The coolant-filled wall is designed to prevent groundwater from seeping into the facilities and coming into contact with melted nuclear fuel or becoming mixed with highly contaminated water inside reactor buildings.
The government has spent about ¥35 billion ($320 million) on the project. Work by Tokyo Electric Power Company Holdings Inc. to freeze the wall began in March last year.
On Tuesday, the utility opened valves to circulate coolant for the remaining section of the 1.5-kilometer-long, 30-meter-deep wall around the four reactor buildings.
Tepco is expected to complete the wall possibly this fall by cooling the remaining portion on the west side of the buildings, a section stretching for about 7 meters.
About 400 tons of water was initially flowing into the buildings per day, but the amount has fallen to 120 to 130 tons this year, according to Tepco. The utility aims to slash the daily inflow of groundwater to less than 100 tons with the full operation of the ice wall.

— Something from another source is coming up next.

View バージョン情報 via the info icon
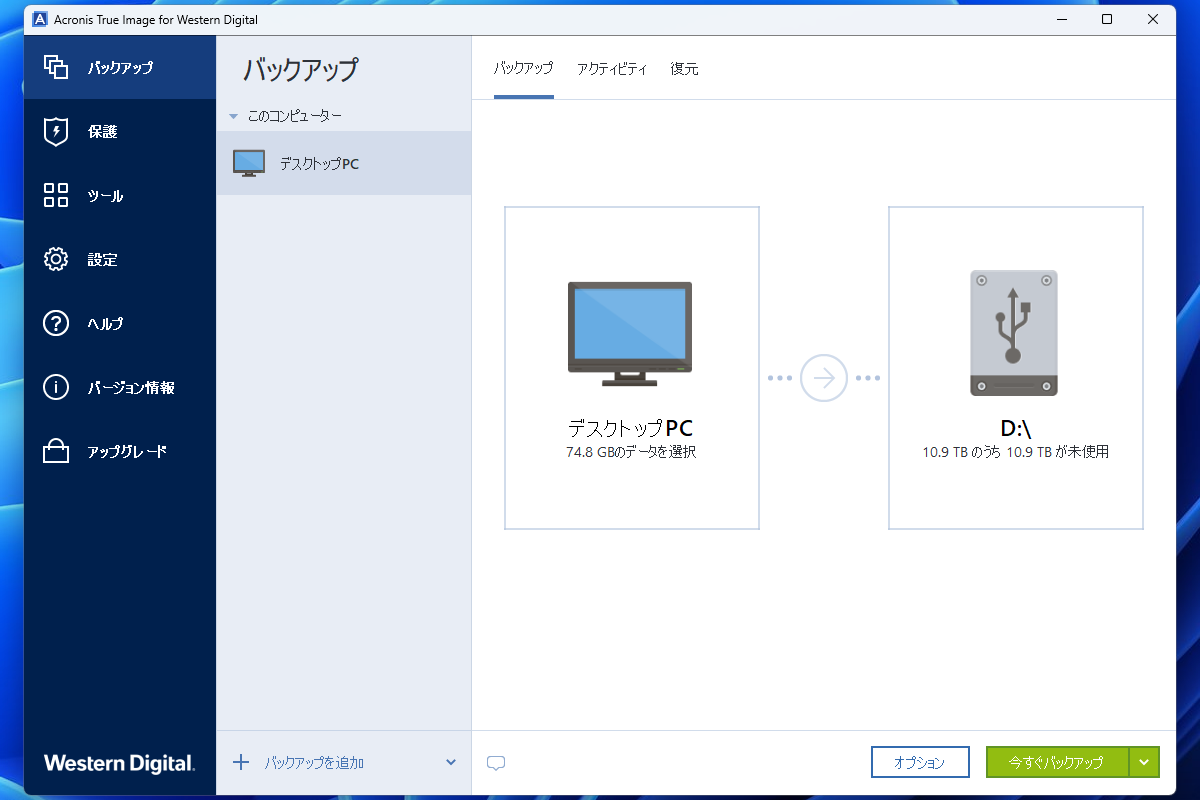1200x800 pixels. click(x=56, y=387)

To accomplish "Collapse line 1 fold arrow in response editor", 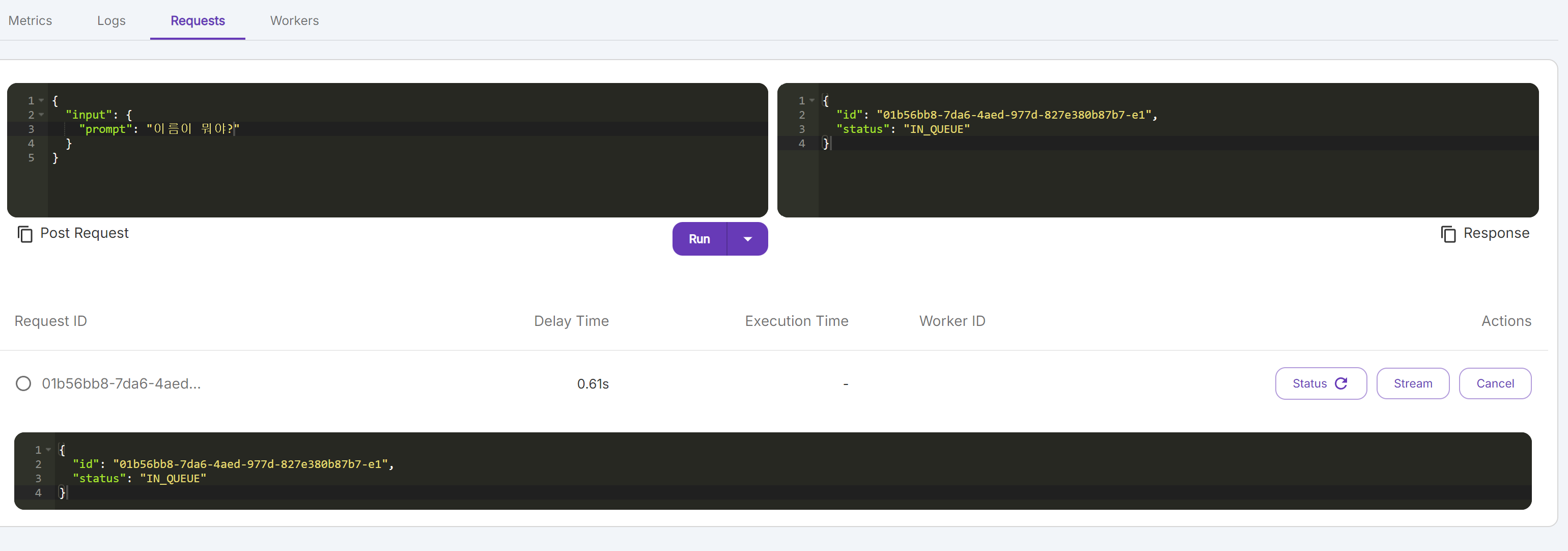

Pipes have been inserted into the ground to circulate coolant and freeze the nearby soil. Since starting the freezing work in March last year, the operator has gradually expanded the ice wall as freezing the entire wall at once could change the groundwater level, possibly causing highly radioactive water in the basements of the buildings to leak.
“We want to carefully freeze (the wall) by monitoring water levels both inside and outside the reactor buildings,” a Tepco official told a news conference in the city of Fukushima.
Some experts have cast doubt on the ice wall’s effectiveness. Cleaning up the world’s worst nuclear accident since Chernobyl in 1986 is expected to take decades.
On March 11, 2011, a magnitude 9.0 undersea earthquake off the Tohoku coast sparked a massive tsunami that swamped cooling systems and triggered three reactor meltdowns at the Fukushima plant.
Workers had to keep pouring water onto the reactors to prevent the temperature of the nuclear fuel from rising uncontrollably.